Extrait du document:
------------------------------------------------------------------------

Il a rappelé que les centres de rétention administrative avaient été créés en 1983 à la suite d'une réforme initiée par M. Robert Badinter, garde des sceaux, visant à mettre fin à l'emprisonnement des étrangers interpellés en situation irrégulière, l'éloignement étant désormais prononcé à titre de peine principale. La durée maximale de rétention était alors de sept jours - 24 heures sur décision préfectorale, éventuellement prolongée de six jours par le juge.
Il a expliqué que, dès cette époque, les pouvoirs publics, conscients que l'éloignement par la force posait de nombreuses difficultés, s'étaient tournés vers la CIMADE pour assurer un accompagnement social et psychologique des étrangers retenus. L'expérience passée de la CIMADE, notamment dans les camps de réfugiés à la suite de la décolonisation, l'imposait comme l'intervenant le mieux adapté.
Il a précisé que jusqu'en 2003 le cadre juridique de cette mission d'assistance sociale et psychologique était une convention annuelle, puis pluriannuelle, entre le ministère des affaires sociales et la CIMADE.
a expliqué que les évolutions législatives à la fin des années 80 -création de l'arrêté préfectoral de reconduite à la frontière en 1986 et du recours suspensif en 1989- avaient conduit la CIMADE à faire évoluer sa mission vers un rôle de conseil juridique aux étrangers. En 1993, la convention avait été modifiée pour entériner cette évolution.
Il a ensuite évoqué les suites d'un rapport commandé en 1997 par M. Jean-Pierre Chevènement, à l'époque ministre de l'intérieur, afin de dresser un état des lieux sur le dispositif d'éloignement. Parmi les conclusions de ce rapport, figurait le constat que chaque centre de rétention administrative obéissait à des règles de fonctionnement et d'organisation très différentes. Il suggérait une amélioration des conditions matérielles et proposait qu'un décret fixe les normes d'hébergement et précise les responsabilités de chacun des intervenants dans ces lieux de rétention, ce qui fut fait avec la publication du décret du 19 mars 2001.
a observé qu'à l'époque l'élaboration de ce décret avait déjà soulevé quelques débats, le projet initial ne mentionnant pas la mission d'accompagnement juridique. Le décret final avait finalement prévu de confier cette mission à une association à caractère national.
Il a souligné qu'en 2003, une procédure de passation d'un marché public pour une durée de trois ans avait été substituée à celle de la conclusion de gré à gré d'une convention -ce marché ayant été renouvelé en 2006 jusqu'au 31 décembre 2008. Il a reconnu que la CIMADE n'avait pas pris conscience à cette époque des conséquences de ce changement de nature juridique.

------------------------------------------------------------------------

Exercices:
• a. Les affirmations suivantes concordent-elles avec l'extrait sur les centres de rétention administrative ? Répondez par oui ou par non en citant les mots décisifs de l'extrait. (i) Lors de la création des centres, la durée maximale de rétention était de sept jours. (ii) Le rapport de 1997 avait été commandé par le garde des sceaux. (iii) Le marché public de 2003 avait été passé pour une durée de cinq ans.
• b. Poursuivez l'extrait sur les centres de rétention administrative en reprenant juste après sa dernière phrase.

Données recueillies:

------------------------------------------------------------------------

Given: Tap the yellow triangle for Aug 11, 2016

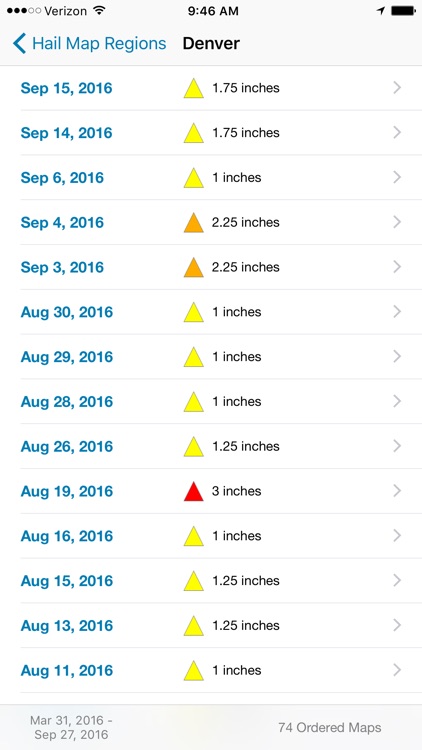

------------------------------------------------------------------------

Corrigés:
• a.
(i) Oui : « La durée maximale de rétention était alors de sept jours »
(ii) Non : « commandé en 1997 par M. Jean-Pierre Chevènement, à l'époque ministre de l'intérieur »
(iii) Non : « pour une durée de trois ans »

• b.
Il a ensuite rappelé que le décret du 19 mars 2001 avait été modifié en 2005 pour tenir compte notamment de l'allongement de la durée maximale de rétention, sans remettre en cause l'organisation de l'aide juridique aux étrangers, le ministre de l'intérieur de l'époque ayant donné des garanties à cet égard. Il avait en particulier ouvert les zones d'attente à l'Anafé afin qu'elle y assure une présence permanente et offre sur le modèle de la CIMADE dans les centres de rétention une aide juridique aux étrangers non admis sur le territoire français.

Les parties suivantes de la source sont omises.